#### Exercise details:
Leaving the pictures aside, reproduce the data in full and word for word.

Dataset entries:

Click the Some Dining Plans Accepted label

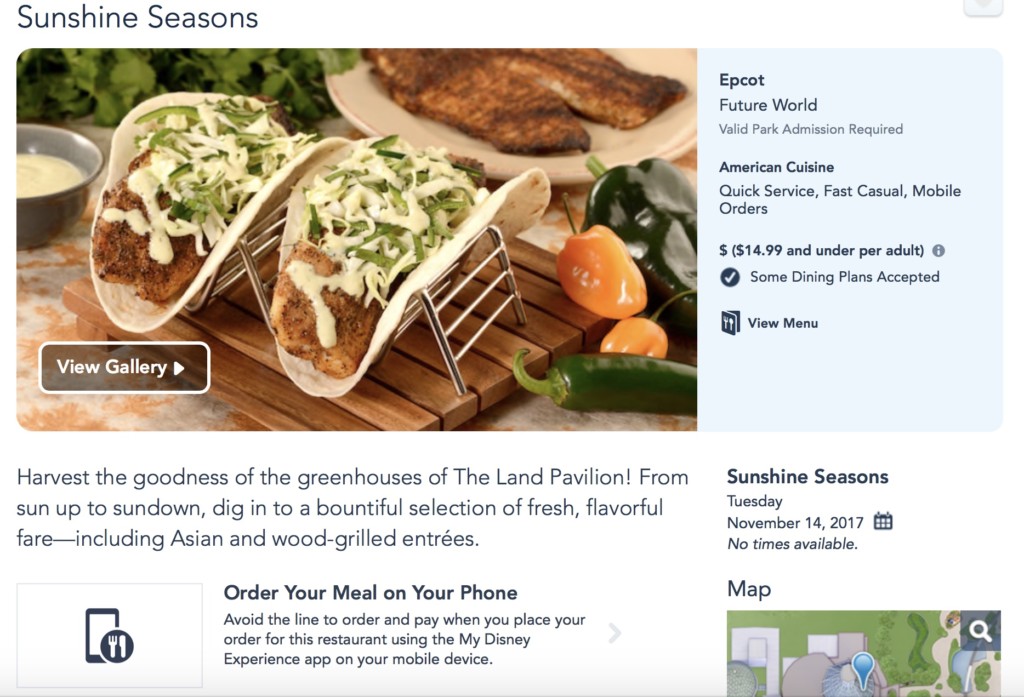pos(845,277)
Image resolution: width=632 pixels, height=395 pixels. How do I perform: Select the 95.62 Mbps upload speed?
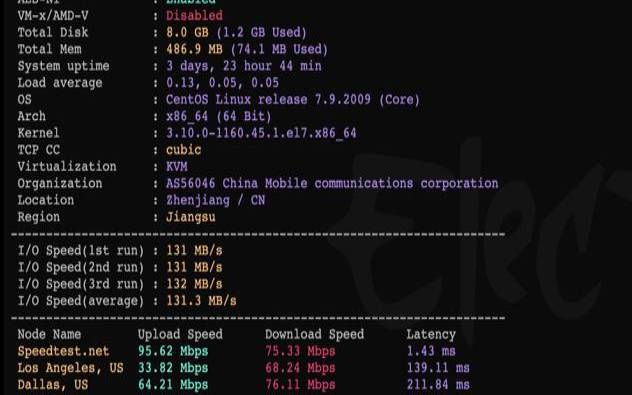click(173, 351)
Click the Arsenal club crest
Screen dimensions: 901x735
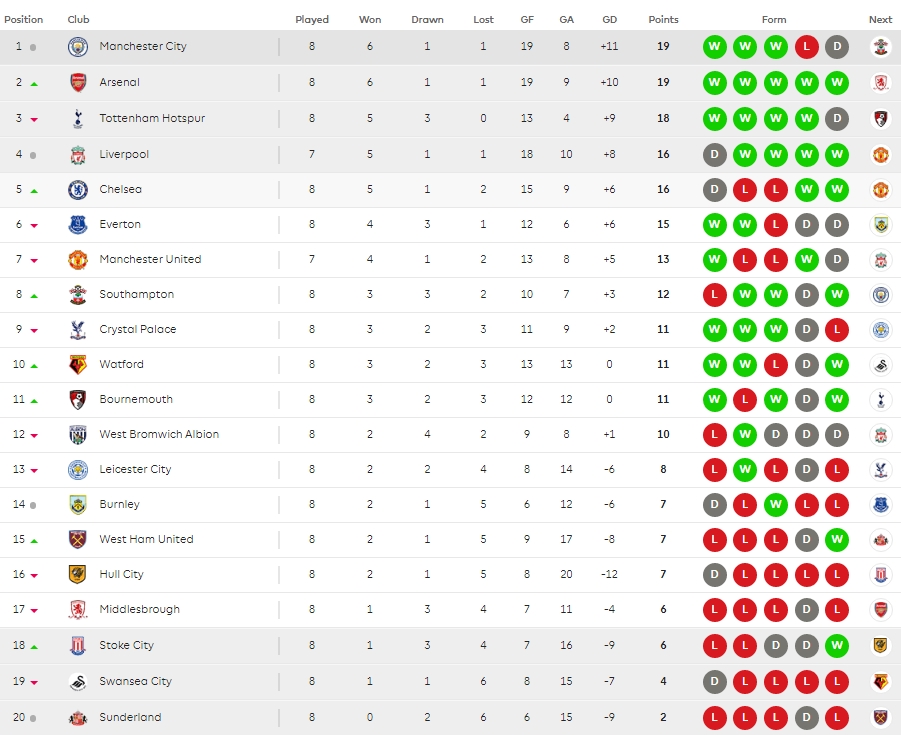pyautogui.click(x=78, y=83)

#### Task result:
Click the Some Dining Plans Accepted label

pos(845,277)
Image resolution: width=632 pixels, height=395 pixels. How do I perform: Select the 95.62 Mbps upload speed?
click(173, 351)
Click the Arsenal club crest
Screen dimensions: 901x735
pyautogui.click(x=78, y=83)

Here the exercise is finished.